■ Stated goal A
Answer these questions from the Unite press release on West Midlands pay:
(i) By how much per week are West Midlands workers still worse off than before the financial crash?
(ii) For the year to April 2017, how far below 2008 levels were real wages in the West Midlands?
(iii) Who made the call for the budget to boost the West Midlands economy, and what is that person's role at Unite?
■ Stated goal B
Resume the Unite press release on West Midlands pay, picking up right after its final sentence.

■ Provided passage
================================

Budget needs to boost West Midland’s workers incomes a...

Budget needs to boost West Midland’s workers’ incomes after pay drought, says Unite

26 October 2017

Next month’s budget needs to be geared to boosting the West Midlands economy, with the aim of restoring the wages of workers across the region after a decade long pay squeeze, Unite, the country’s largest union, said today (Thursday 26 October).

The call came from Howard Beckett, Unite assistant general secretary with responsibility for the West Midlands, after new figures from the Office for National Statistics (ONS) showed that West Midlands workers are still £30 a week worse off than they were before the financial crash a decade ago.

Unite assistant general secretary Howard Beckett said: “For more than 150 years the West Midlands has been the manufacturing powerhouse of the UK, yet the workers, who have contributed so much to the region’s prosperity, have endured a decade long pay drought.

“These latest ONS figures reveal that for the year to April 2017 real wages in the West Midlands were 6.8 per cent below 2008 levels.

================================

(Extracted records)
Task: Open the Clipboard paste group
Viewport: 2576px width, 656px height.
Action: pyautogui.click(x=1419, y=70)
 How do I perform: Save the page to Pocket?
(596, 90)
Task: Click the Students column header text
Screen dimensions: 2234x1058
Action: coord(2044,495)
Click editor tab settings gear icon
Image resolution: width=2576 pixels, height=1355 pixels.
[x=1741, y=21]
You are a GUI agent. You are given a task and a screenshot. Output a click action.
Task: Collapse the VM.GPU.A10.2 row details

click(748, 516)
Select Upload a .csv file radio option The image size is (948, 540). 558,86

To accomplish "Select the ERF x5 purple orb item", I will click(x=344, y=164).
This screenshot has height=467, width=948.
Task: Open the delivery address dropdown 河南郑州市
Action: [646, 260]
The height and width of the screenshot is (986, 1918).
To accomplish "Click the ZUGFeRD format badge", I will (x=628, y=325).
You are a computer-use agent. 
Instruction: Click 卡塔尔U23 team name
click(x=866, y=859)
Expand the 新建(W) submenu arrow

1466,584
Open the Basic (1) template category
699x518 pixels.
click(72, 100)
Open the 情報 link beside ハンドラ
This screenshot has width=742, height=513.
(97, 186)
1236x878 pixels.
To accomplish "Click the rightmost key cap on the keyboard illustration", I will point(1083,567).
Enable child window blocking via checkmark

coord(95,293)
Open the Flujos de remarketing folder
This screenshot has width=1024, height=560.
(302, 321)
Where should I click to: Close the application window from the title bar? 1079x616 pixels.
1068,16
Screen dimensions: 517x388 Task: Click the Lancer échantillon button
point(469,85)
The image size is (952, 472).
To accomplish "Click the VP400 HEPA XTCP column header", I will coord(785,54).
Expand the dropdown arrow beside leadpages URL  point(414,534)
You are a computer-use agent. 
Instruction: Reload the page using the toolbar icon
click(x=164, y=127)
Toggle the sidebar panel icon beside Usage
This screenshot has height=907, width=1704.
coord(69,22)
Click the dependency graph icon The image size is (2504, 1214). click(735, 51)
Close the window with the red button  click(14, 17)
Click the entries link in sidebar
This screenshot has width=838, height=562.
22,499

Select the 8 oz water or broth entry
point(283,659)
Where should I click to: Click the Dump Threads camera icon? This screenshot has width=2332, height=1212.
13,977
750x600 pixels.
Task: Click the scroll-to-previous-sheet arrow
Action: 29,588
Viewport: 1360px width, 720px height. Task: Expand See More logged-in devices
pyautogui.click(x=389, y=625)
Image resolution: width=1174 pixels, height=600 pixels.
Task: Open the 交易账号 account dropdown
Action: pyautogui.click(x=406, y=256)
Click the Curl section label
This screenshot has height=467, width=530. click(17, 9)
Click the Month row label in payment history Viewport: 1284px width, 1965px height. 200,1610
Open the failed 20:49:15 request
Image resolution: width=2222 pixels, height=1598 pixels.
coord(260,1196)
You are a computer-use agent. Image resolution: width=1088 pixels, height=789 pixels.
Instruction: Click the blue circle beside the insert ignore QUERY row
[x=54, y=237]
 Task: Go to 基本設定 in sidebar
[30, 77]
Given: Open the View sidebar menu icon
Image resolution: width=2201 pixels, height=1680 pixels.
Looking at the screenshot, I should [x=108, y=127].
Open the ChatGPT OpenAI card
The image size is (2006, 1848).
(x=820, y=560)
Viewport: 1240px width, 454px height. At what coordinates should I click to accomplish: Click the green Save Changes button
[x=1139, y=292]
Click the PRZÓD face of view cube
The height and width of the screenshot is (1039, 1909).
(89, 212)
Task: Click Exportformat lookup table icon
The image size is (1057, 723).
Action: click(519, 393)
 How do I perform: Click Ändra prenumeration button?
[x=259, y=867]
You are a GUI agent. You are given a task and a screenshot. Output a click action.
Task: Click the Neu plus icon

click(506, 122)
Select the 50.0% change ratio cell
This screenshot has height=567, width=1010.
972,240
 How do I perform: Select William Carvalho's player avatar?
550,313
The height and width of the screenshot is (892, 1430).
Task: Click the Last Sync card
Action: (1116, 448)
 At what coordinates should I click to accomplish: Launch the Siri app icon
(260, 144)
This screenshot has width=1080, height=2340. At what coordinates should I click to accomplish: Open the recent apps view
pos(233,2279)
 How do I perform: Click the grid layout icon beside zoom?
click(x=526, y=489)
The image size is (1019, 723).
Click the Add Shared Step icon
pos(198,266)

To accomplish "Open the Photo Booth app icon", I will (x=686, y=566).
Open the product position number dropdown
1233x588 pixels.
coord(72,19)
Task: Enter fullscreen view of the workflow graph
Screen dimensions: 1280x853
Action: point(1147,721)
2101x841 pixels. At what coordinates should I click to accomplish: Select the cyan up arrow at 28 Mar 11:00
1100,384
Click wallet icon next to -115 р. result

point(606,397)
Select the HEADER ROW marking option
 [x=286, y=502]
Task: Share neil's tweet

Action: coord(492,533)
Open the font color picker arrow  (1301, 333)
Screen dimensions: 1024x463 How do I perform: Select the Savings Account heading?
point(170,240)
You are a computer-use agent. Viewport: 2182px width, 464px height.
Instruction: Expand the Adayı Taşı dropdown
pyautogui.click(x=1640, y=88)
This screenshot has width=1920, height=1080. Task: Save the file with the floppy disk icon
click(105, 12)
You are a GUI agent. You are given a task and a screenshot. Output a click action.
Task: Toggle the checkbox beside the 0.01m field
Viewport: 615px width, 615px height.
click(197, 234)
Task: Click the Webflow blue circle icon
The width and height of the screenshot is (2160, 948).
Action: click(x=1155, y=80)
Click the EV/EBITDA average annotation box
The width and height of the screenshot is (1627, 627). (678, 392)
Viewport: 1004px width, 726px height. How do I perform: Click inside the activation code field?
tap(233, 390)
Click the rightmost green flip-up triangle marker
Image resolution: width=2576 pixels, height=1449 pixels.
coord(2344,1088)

================================

■ Written response A
(i) £30 a week.
(ii) 6.8 per cent below 2008 levels.
(iii) Howard Beckett, Unite assistant general secretary with responsibility for the West Midlands.

■ Written response B
“Wages are stagnating and currently running behind inflation, and living standards continue to take a hit. The latest GDP figure this week underlined the continuing fragility of the UK economy.

“The pressure to reboot the British economy through next month's budget is now on.  An economic U-turn is needed, urgently.

"Nothing less than a coherent investment and industrial strategy, including reversing the attacks on public sector pay and a massive and desperately needed house building programme, will do.

“The West Midlands economy and its workforce could only benefit from such a strategy – the ball is very much in chancellor Philip Hammond’s court as he prepares for the budget on 22 November.”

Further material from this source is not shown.